In the release they describe the workings of the malware. It attacks the MBR and all data files. After infection the infected systems to connect to one of three random, one of these three IP addresses (88.53.215.64, 217.96.33.164, 203.131.222.102) via either port 8080 or 8000.
Sony Pictures Entertainment is dealing with the aftermath of a massive infection that must be keeping them very busy and many people out of work.

Snort can be configured to detect the traffic. The FBI also release the following siganture:

Alert tcp any any – > [88.53.215.64, 217.96.33.164, 203.131.222.102] [8080, 8000] (msg: “wiper_callout”;
dsize:42; content: “|ff ff ff ff|”; offset: 26; depth: 4; sid: 314;

It’s time to check your log files and check if those IPs are listed as destination IPs in any of your traffic or log data.

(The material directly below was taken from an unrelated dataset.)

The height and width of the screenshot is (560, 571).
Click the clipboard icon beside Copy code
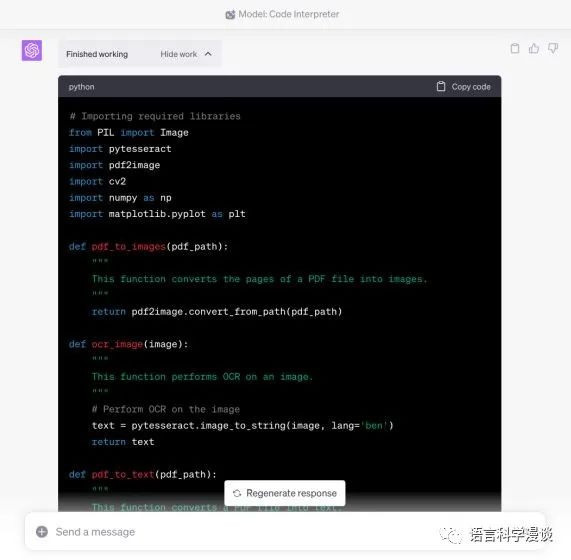coord(441,86)
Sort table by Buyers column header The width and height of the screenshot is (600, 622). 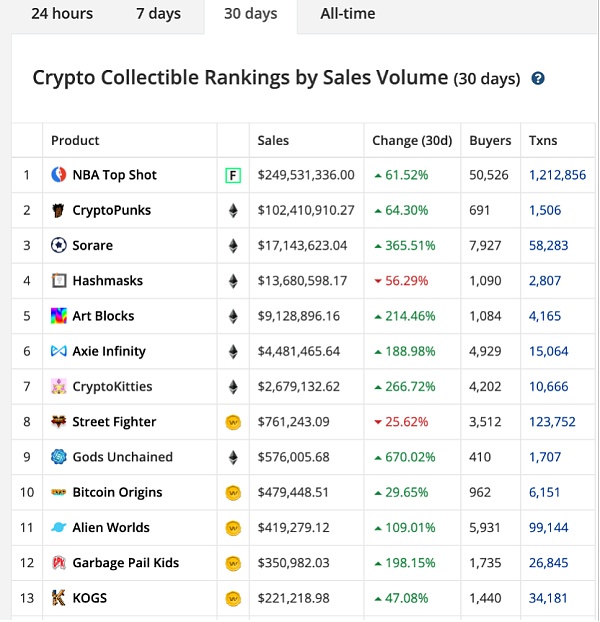coord(490,141)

Wondering what the level of forensics, if the incident response teams were in place to handle the incidents and aftermath. Is it based on NIST 800-61?

Who could it been? Russia, China, Venezuela, Brazil, a teenager from a basement?

On this day and age as soon as an organization is breach we get to read about the dirty details, the how, and more especially the who. How come we are not hearing these this time around?

The security community deserves an explanation and more importantly tax payers have the right to know.